• **Extract to read**
^^^^^^^^

What to know before you make that lowball offer

MonopolySpringtime is here (!) in Tulsa and I have seen a dramatic upswing in activity in the Real Estate market here. But I have one client who has been shopping with me since last November and when he started he was determined he was going to find a screaming Real Estate deal that he could talk about over beers at the local pub. The problem with that is, there aren’t any of those deals left in this market. Today in Tulsa available inventory is down 20% over last year at this time. That means where there were five houses to look at in a price range, now there are four. And those four aren’t lasting very long. The deal is still there. It just doesn’t look the same. But before I get to what it does look like, here are some things to consider if you’re thinking about making a lowball offer on a house in today’s market.

1. The Market matters.

As a Real Estate agent I know that in good markets and bad, the market sets the price, not the seller. It’s the seller’s responsibility to realize that early on. And if he retains a good Real Estate agent that agent will help him understand that. In a slow  market that may mean a lower price. But in a hot market that means there may be more than one buyer for the same property. When that is the case, the “lowball” offer is dead on arrival. Once the buyer has lost one or two good properties to higher bids it usually begins to dawn on them that the lowball approach isn’t going to work.

2. Apples are apples.

It’s also important to look at similar houses that have sold in the area. If you’re looking at a four bedroom house with two car garage that is around 2500 square feet built in 1995 it’s a good idea to look at all of the properties within a one mile radius that are similar. Properties that are much larger smaller, newer, or older will skew your results. Normally you could look at sales going back over the last year. But with the market as active as it is you should probably go back no more than six months right now. And realize also that those six months are winter months. Prices are already beginning to heat up for summer.

3. Time is money.

The NRA says the typical home search lasts 12 weeks. If you spend your time lowballing the sellers you could find yourself taking much longer than that to find a house. It’s mainly because good houses are getting multiple offers. The seller doesn’t even have to consider an offer way off the mark.

4. Sellers are people too.

^^^^^^^^

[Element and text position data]
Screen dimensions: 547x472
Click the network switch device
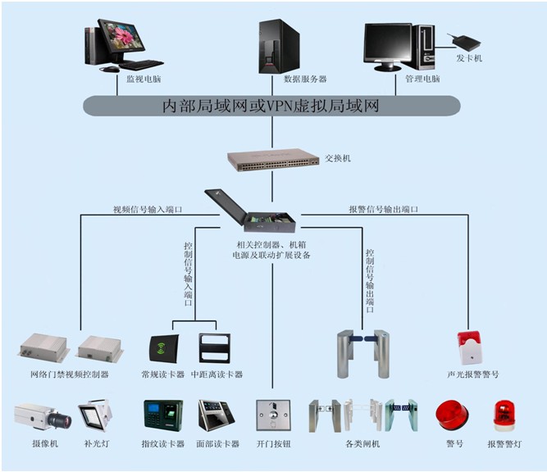pos(273,161)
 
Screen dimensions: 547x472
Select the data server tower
pos(279,46)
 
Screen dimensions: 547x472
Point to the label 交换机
pos(338,158)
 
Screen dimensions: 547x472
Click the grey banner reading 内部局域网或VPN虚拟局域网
pos(271,106)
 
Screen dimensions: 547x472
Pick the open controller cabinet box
pos(250,211)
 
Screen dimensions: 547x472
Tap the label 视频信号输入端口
pos(148,209)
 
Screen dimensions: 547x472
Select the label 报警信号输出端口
pos(383,209)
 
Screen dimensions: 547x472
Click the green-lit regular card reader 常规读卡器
pos(164,349)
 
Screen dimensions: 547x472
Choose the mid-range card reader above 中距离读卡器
pos(215,348)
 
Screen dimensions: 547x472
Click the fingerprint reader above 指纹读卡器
pos(163,415)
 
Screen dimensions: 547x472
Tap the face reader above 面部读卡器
pos(217,415)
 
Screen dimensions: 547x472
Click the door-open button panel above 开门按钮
pos(273,415)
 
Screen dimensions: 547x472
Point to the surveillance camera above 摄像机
pos(43,417)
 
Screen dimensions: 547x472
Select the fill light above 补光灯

^^^^^^^^

• **What you are asked to do**
In the piece on making lowball offers, quote everything from "2. Apples are" down to "up for summer.". The material has no connection to the text and stands on its own.

• **Final result**
2. Apples are apples.

It’s also important to look at similar houses that have sold in the area. If you’re looking at a four bedroom house with two car garage that is around 2500 square feet built in 1995 it’s a good idea to look at all of the properties within a one mile radius that are similar. Properties that are much larger smaller, newer, or older will skew your results. Normally you could look at sales going back over the last year. But with the market as active as it is you should probably go back no more than six months right now. And realize also that those six months are winter months. Prices are already beginning to heat up for summer.